A transaction is said to be deadlocked when two or more transactions are waiting

for each other to release resources, resulting in an indefinite wait state. This typically
occurs in database systems where multiple transactions lock resources such as tables or
rows.

Conditions for Deadlock:

1. Mutual Exclusion: At least one resource is held in a non-shareable mode.

2. Hold and Wait: A transaction holding a resource is waiting for additional

resources.

3. No Preemption: Resources cannot be forcibly taken; they must be released

voluntarily.

4. Circular Wait: A set of transactions are waiting for each other in a circular
chain.

Example:

• Transaction T1 locks resource A and waits for resource B.

• Transaction T2 locks resource B and waits for resource A.
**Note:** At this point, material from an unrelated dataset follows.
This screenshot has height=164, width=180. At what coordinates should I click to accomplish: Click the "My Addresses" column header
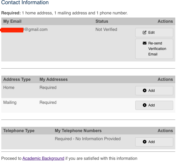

• Both transactions wait indefinitely — this is a deadlock.

Impact:

Deadlocks can halt the progress of transactions and degrade overall system performance.
Resolving or preventing them is crucial for maintaining database efficiency.

(ii) Deadlock Prevention Methods with Example

1. Wait-Die Scheme:

• Older transaction can wait for a younger one.

• Younger transaction requesting a resource held by an older one is aborted

(dies).

Example:
• T1 (older) requests a lock held by T2 (younger) → T1 waits.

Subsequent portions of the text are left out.